This document highlights the most important fixes, improvements, and features, that were introduced in Webiny
For the past several months, we’ve been collecting feedback and requirements from community, partners, and clients, related to the inner (and outer) workings of our security layer. In this release, we’re happy to present you with the new security layer, which is a lot more flexible, and can cater for a wide variety of authentication and authorization scenarios.
It can be connected to any IdP with ease, as it now revolves entirely around identities, and not users. User profiles are entirely optional, and Webiny can function without any user-related information, as long as you can verify an identity.
Admin users logic is now separated from the security layer logic, and has a dedicated npm package, that handles admin user profiles, specifically for Cognito IdP.
On top of that, we’ve migrated user profiles to use IdP
sub (a real ID) instead of using an email address as a unique identifier. This means that in new projects, created from Webiny v5.17.0, you will be able to change user emails, because they are no longer used as an ID in the database, and Cognito User Pool configuration was changed to allow this behavior, using the
preferred_username attribute. To learn more about Cognito User Pool attributes, visit the official AWS documentation.

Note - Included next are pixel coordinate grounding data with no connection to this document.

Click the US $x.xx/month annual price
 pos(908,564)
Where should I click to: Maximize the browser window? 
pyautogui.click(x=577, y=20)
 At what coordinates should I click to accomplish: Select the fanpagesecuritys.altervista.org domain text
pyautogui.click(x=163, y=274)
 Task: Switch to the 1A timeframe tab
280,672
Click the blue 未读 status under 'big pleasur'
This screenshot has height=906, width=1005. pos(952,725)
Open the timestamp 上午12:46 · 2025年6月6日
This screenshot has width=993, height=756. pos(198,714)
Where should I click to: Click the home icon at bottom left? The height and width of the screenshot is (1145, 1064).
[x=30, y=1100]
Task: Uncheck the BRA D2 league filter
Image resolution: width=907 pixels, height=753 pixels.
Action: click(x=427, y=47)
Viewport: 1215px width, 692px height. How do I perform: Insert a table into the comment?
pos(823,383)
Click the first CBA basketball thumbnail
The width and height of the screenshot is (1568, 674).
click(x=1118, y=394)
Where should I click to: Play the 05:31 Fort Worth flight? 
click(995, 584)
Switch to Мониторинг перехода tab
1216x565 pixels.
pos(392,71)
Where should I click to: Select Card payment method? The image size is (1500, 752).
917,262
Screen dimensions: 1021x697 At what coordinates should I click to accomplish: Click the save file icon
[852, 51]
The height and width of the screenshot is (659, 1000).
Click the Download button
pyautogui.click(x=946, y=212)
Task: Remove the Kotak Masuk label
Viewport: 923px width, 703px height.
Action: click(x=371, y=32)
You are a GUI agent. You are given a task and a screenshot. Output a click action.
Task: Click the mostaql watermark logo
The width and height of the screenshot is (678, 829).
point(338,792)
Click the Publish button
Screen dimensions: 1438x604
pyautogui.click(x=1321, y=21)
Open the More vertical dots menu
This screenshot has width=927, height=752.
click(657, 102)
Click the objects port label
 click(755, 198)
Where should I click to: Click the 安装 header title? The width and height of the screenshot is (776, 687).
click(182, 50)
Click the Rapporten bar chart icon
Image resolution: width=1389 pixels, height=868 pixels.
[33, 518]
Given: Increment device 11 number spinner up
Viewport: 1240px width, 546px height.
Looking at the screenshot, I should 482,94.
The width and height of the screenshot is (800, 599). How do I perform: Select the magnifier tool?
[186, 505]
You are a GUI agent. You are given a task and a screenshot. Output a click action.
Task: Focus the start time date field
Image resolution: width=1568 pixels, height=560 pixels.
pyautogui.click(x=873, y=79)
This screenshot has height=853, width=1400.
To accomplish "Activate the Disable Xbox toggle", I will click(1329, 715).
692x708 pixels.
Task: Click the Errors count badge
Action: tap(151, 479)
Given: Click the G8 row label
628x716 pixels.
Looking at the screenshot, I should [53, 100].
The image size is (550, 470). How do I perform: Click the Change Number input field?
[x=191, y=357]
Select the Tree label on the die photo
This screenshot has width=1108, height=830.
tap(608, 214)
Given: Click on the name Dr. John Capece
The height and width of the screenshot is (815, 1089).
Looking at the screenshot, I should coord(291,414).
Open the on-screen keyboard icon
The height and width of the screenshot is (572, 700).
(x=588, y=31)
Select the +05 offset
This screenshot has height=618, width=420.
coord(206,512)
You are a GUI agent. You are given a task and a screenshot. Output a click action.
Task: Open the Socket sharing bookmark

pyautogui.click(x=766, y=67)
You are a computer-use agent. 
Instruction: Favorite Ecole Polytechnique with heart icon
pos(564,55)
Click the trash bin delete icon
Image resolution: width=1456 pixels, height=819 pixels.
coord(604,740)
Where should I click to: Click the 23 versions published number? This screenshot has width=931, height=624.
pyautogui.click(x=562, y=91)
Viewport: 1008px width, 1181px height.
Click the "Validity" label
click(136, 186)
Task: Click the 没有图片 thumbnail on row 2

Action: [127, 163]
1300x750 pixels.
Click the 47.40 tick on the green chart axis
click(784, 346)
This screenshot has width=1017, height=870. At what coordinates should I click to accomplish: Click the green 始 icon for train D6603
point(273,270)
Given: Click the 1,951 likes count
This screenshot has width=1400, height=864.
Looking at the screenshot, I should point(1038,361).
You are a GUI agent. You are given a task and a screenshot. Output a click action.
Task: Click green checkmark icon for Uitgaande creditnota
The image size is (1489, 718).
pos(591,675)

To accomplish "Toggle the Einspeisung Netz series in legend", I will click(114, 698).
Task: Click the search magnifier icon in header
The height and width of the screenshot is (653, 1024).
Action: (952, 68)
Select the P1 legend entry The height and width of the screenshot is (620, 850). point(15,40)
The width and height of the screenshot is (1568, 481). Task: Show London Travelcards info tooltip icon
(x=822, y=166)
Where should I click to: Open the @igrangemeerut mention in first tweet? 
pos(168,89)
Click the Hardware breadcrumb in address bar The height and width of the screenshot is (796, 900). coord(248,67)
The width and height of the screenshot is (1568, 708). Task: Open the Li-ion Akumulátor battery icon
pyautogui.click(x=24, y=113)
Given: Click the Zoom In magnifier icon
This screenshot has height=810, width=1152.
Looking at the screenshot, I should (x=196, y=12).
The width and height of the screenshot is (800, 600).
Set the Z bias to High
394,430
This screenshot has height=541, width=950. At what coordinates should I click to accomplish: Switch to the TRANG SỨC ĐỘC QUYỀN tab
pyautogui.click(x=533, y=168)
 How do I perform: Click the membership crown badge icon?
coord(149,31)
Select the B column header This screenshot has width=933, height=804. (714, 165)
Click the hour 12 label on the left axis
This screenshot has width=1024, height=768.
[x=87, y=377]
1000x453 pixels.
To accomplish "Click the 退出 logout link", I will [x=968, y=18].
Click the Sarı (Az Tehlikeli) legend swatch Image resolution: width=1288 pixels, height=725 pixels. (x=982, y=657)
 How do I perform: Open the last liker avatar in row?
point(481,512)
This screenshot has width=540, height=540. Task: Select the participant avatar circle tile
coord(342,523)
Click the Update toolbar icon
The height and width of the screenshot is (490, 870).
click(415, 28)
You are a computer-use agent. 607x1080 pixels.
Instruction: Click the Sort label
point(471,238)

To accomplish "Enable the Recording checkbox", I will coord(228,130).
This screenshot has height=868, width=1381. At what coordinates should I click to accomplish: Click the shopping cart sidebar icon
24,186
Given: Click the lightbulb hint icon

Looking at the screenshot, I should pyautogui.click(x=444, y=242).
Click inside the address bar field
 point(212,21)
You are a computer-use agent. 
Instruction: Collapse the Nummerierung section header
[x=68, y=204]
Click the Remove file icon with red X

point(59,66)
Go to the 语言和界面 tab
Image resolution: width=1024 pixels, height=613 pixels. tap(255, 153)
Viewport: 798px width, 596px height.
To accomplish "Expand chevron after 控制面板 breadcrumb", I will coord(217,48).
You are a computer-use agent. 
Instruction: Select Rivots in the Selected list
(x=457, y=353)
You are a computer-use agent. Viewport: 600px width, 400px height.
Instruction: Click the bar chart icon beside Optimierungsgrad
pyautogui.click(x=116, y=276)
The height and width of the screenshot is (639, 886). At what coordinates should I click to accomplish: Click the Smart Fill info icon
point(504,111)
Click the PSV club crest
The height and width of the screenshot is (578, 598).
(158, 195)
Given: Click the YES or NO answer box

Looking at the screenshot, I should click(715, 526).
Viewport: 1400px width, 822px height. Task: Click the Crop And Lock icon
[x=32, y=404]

In the Admin Area project application, we’ve slightly rearranged menu items to reflect these changes in security and user profiles. We now have an Access Management section, which contains API Keys and Groups (which are IdP agnostic), and then there’s a dedicated Admin Users section, which is dedicated to the Cognito Admin Users implemention:
Keep in mind that Access Management will always be there, no matter what IdP you use. But Admin Users you see here is our default implementation of users using the Cognito IdP. If you use Okta, or any other IdP, there may be an entirely different implementation of user management, which you can implement yourself.
We’ve developed a new mechanism of publishing and subscribing to events, to prevent explosion of plugins in the GraphQL API. Our new applications, like tenancy, security, and several others, now use this new system of events to make it easier to discover and extend functionality of Webiny.
Instead of creating a new plugin type for every entity or event, events are defined on the application level (in the
context object) and are easily discoverable in any IDE:
This greatly simplifies the process of subscribing to multiple events across the system, using a simple
There’s one major benefit of adding functionality to your system like this: you don’t have to drill the
context object all the way to the place where plugins are invoked. With this approach, apps remain free of the notion of
ContextPlugin, will have access to the
context, without apps even knowing that it exists.
This greatly improves testability and reusability of parts of the system, because they don’t depend on the unknown internals of the
Besides, less plugins to learn and maintain is always good, isn’t it? :) Whenever you want to extend some app, you know you have to start with a
The new system of events is not yet propagated through all the Webiny applications, but this is how all new applications expose their events. In the near future we’ll migrate all the apps to follow this system of events.
NOTE: the following features are only available to Enterprise License users. If interested, book a call to find out more.
Our GraphQL API and Admin Area application now officially support multi-tenancy, with a new Tenant Manager module. This allows you to build SaaS-like applications, where tenants have their data completely isolated from each other, using one deployment of Webiny.
Webiny can now be integrated with Okta IdP for both the GraphQL API and Admin Area app. You have full control over your Okta configuration and how you perform authentication and authorization. With extensive set of events in our new security layer, you can configure any authentication/authorization flow imaginable.
Sort Settings for Pages List Element (#1997)
In one of the recent releases, we did some updates to the Page Builder GraphQL schema, to use the same naming convention and parameter types across similar queries within Webiny. With that, we’ve broken the Pages List element within our Page Builder. 😢
Big shout out to @dibenso who discovered and fixed this bug 🙌 🧡
Menu Component Positioning (#2006)
Menu component now positions correctly when rendered at the bottom of the view, and is not being cut off by
overflow: hidden parent element.
Shout out to @econtentmaps for reporting this one 🍻
Grid/Cell Element Width in the PB Editor (#1412)
In the Page Builder Editor, setting the width of a grid to 50% would make the width of a child cell also be 50% (which is relative to the parent grid, resulting in a wrong final size). This is now fixed, and grid cells are no longer affected by changes of width on the parent grid element.
This one was also reported by @econtentmaps 🙌 🚀
Form component has undergone some refactoring, and was migrated from a class component to a functional component. With this, each
<Form> is now effectively a React Context provider, and you can bind to a form using the
useBind() hook. More on this coming in the docs in the near future.